The CPE board met in July 1992 but, on advice, rescinded its decision. The board met again in September when it did not have before it all the testimonials, or letter from the consultant psychiatrist. It arrived at the penalty which is now challenged.
Patricia Hitchcock (Morecroft Dawson & Garnetts, Liverpool) for the applicant; David Richardson (Addleshaw Sons & Latham, Manchester) for the university.
MR JUSTICE SEDLEY said that in addition to the offence of cheating provided for by both the Faculty Procedure and the CPE regulations, there was a distinct offence of attempting to gain an unfair academic advantage in the Faculty Procedure.
Although the board knew in principle what function it had to perform in September, it had limited material before it. The applicant had no right to attend and was entirely dependent on what was placed before the board. That did not include some important statements in mitigation.

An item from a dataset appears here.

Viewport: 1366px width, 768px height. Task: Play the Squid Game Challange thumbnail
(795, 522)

It behove the board, having rescinded its earlier July decision, to be doubly cautious in what it then did. Its decision was, on any view, a surprising one, suggesting that something material in the applicant's favour might well have been overlooked. There was, therefore, a material failure by the board in September to take into account matters which were incumbent on it to take into account, namely the evidence in mitigation placed before and accepted by the disciplinary committee.

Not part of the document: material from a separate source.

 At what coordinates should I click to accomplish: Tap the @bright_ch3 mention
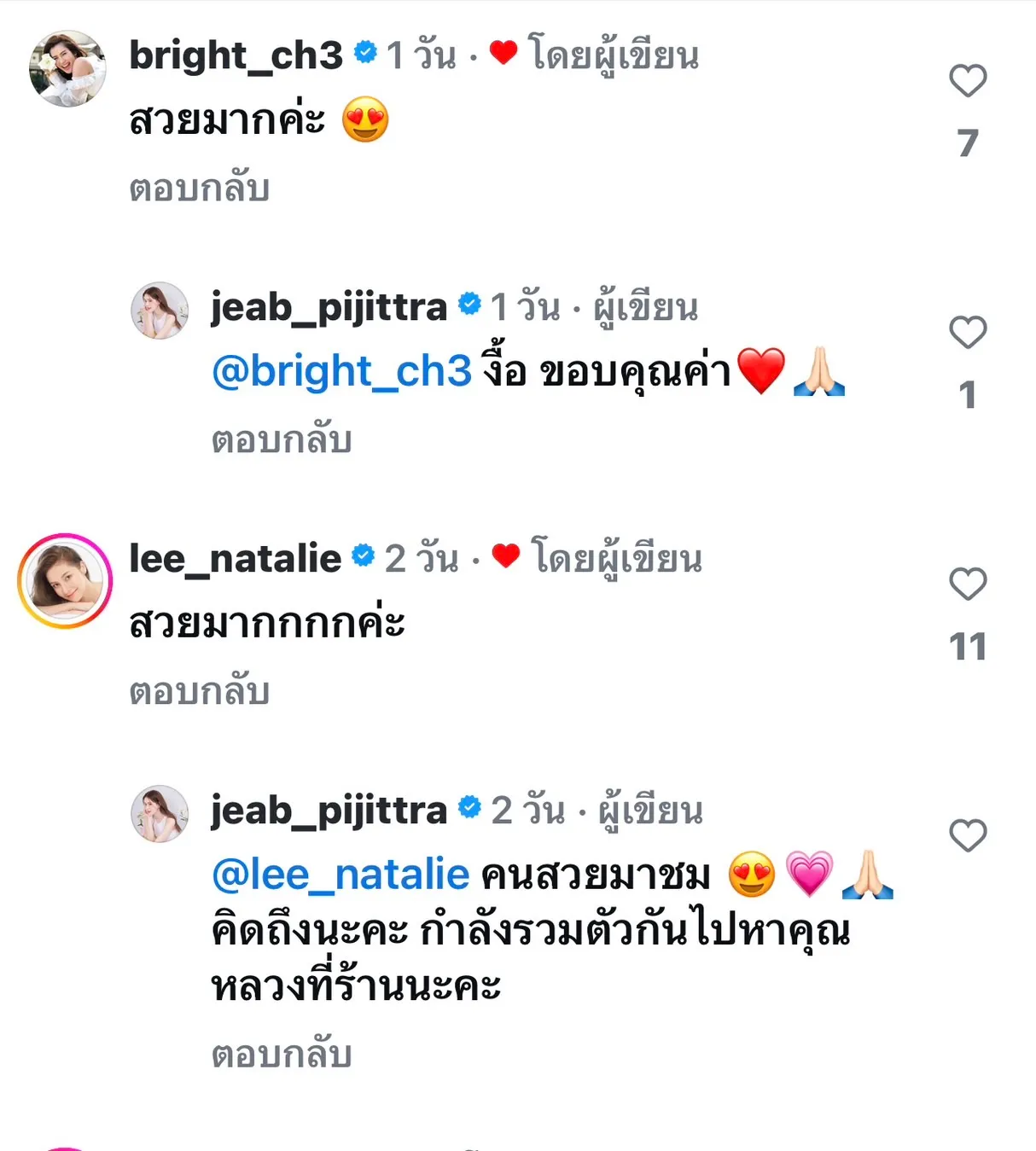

It was for the decision-making body of the university to decide, given the acceptance of the mitigating evidence and the conclusive finding of a lesser offence than cheating, what was the appropriate penalty or disposal for the applicant.
His Lordship was not prepared to hold that it could never be, or could not on the limited evidence before the board, have been a rational or proportionate response to fail a student for something less than cheating. It was for the board, subject to the court's supervisory jurisdiction, to exercise a conscientious judgment on the material before it. The board would now do that on the full body of material which ought to have been before it, and bearing in mind the precise limits and purposes of its function.
LORD JUSTICE MANN agreed.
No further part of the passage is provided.